Into the 1980s, its population primarily consisted of low income artists promulgating the left counter culture and working class people of color. The 1990s saw an upturn in terms of aesthetics in the area, and is the time period in which Perry noted that gentrification began to enter the picture.

These last decades have seen an influx of what Perry called the “urbanista” class—young adults mfrom suburban areas such as Belltown coming to Seattle to work and study because of the appeal of an urban lifestyle and entertainment.

“These ‘Bellvue Boys’ take advantage of the up and coming new developments providing opportunities to live here,” said Perry. “The danger is that, as developments pop up, property taxes are raised and while many residents may not pay mortgages, they are still paying property taxes, and it is driving people out.”

Perry noted how this trend is often called “voluntary displacement,” which he said problematizes the notion of choice; according to him, choice is not at the crux of the issue.

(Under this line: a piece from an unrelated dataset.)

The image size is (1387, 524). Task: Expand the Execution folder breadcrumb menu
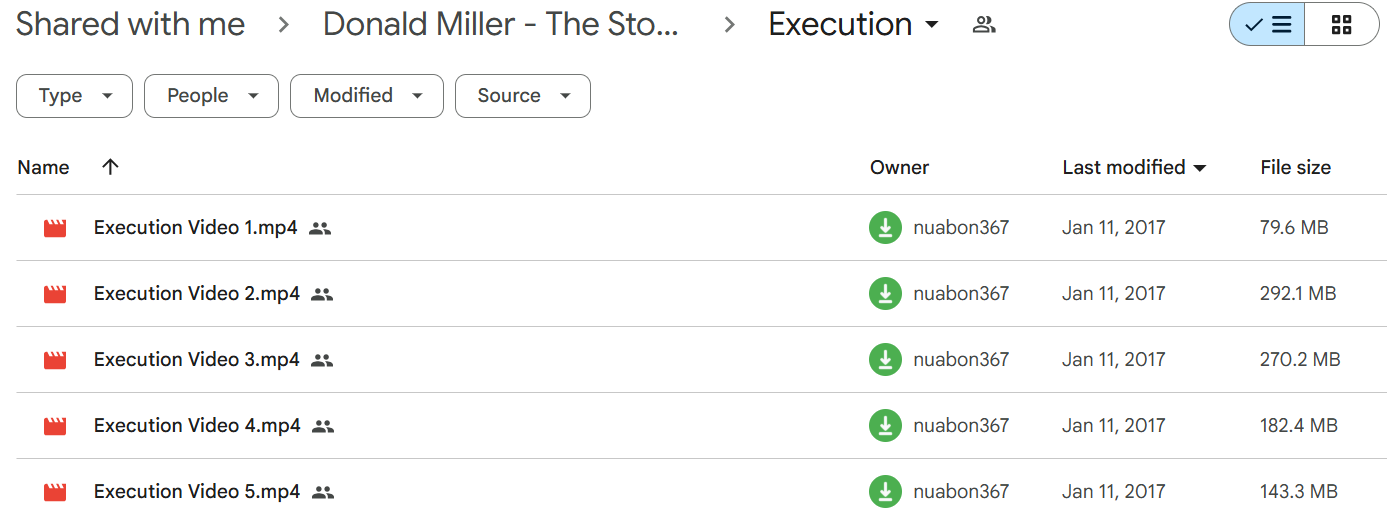853,25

What is at the heart of this issue in his eyes is an insensitivity to the nature of the community these newcomers are entering.

“There is a lack of questioning one’s sense of entitlement,” said Perry.

Mako Fitts, professor of sociology and resident of Capitol Hill, has noted recent incidences of trans-bashing and a negative attitude toward such aspects of LGBTQ culture that she did not note two years ago.

According to Fitts, the trend of increased highway development and underdevelopment of public transportation in the 1950s shifted the spending power outside of the city and placed it in the suburbs.

Today, in the model of neo-liberal cities often seen in Europe, the inner core of cities is no longer the laborers themselves as has been the trend for decades but rather consists of businessmen coming in from the suburbs.

“Queer residents are concerned because they are now dominated by the heterosexual other,” said Fitts. “The definition of a community is a part of survival, and one of the critiques of the urbanistas is that they are not about community.”

Fitts noted how the very architecture of these new condominiums do not have many common spaces, and thus are not naturally conducive to community.

She noted that these urbanistas often respond to these issues of violence against the queer community with “block-watches” and calls for greater policing.

The problem, according to Fitts, lies in thinking these outward expressions in Capitol Hill to be the cause of deviance, rather than being sensitive to the neighborhood’s history.

Both Perry and Fitts see entertainment both as a large draw for newcomers to the city, and an aspect of the city that is changing the most.

George Bayuga, sophomore international studies and history major and co-president of the Seattle U Triangle Club, has noticed these changes in club atmosphere in the greater inclusion of heterosexual individuals in places such as Neighbor’s.

“I would be overjoyed to think that the gay community was simply being integrated and accepted as part of the dominant culture, but I don’t see the demographic changes on Capitol Hill as the consequence of such a process,” said Bayuga. “As demographics change, so do the clientele of particular clubs.”

Bayuga noted that, although he was under the impression that Capitol Hill was supposed to be an LGBTQ safe space, he has heard homophobic comments and ridicule.

According to these sources, gentrification is directly affecting the ability of Seattle residents to live in Capitol Hill and thus the nature of culture being shaped in the area.

New high-priced condominiums are replacing local establishments, such as Thumper's, on e of the oldest gay bars on Capitol hill.